Tuesday, September 8, 2015

an unfortunate interruption

part three of three

for part two click here

for part one click here

“i think, before we commence, “ the empress began, “we should agree that the final manifesto we issue should consist of no more than one hundred and forty-four words, as it has been amply demonstrated that this is the maximum number that a human brain can comprehend.”

“does anyone not agree?” the duchess of g——— asked pointedly. no one responded.

“i believe it is settled then,” said the count of a————. “please proceed.”

what a lot of rot, thought terence. but of course he said nothing. how he wished the whole fiasco were over with, so that he could keep his assignation with h————.

“here is my rough draft,” said the empress. she proceeded to recite, without notes:

the peoples of the earth have demanded justice for centuries. justice from gods, justice from kings, and justice from theories. so far they have not been satisfied. the time has now come -“

just then there was a terrible crash and the window opposite the empress was shattered.

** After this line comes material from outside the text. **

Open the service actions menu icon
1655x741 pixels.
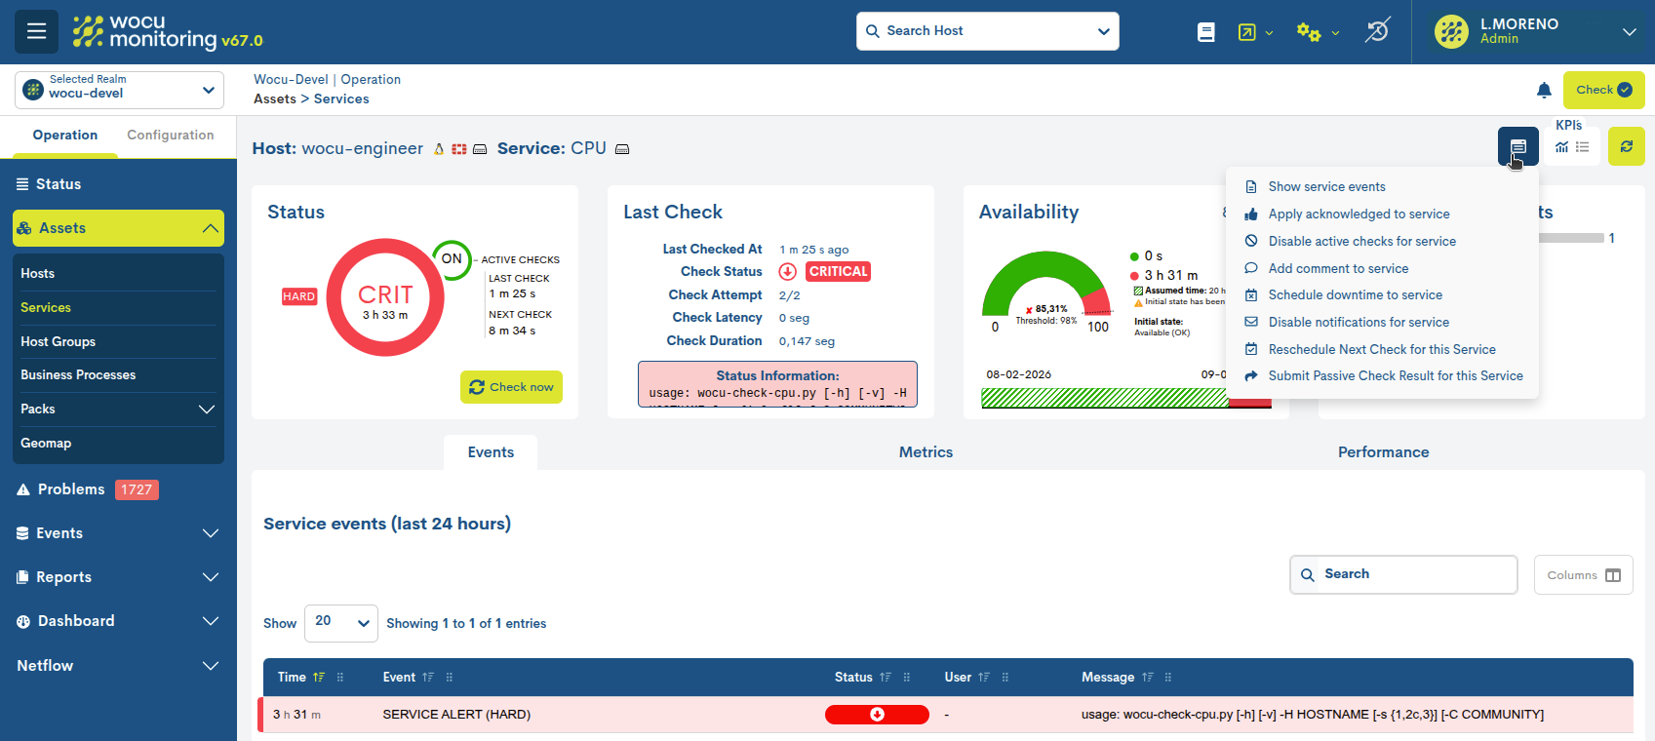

all the conspirators knew at once what had happened.

“save yourselves!” cried the elderly, gouty general b————.

but they were already saving themselves.

the rebels seized the baron de d——— (their chief target, at least according to the communique they issued after their bold and largely successful excursion), the count of a————, and fra paolo.

roger, the unfortunate cipher clerk from the embassy of p———, was killed in the melee, but he was not regarded as significant enough to me mentioned either in the rebel’s communique, or in the official statement issued jointly by the involved embassies.

the others all saved themselves. from the rebels, not from the endless recriminations that followed.

later, seated in the club car with terence and the empress, sylvie vowed never to be involved in politics again.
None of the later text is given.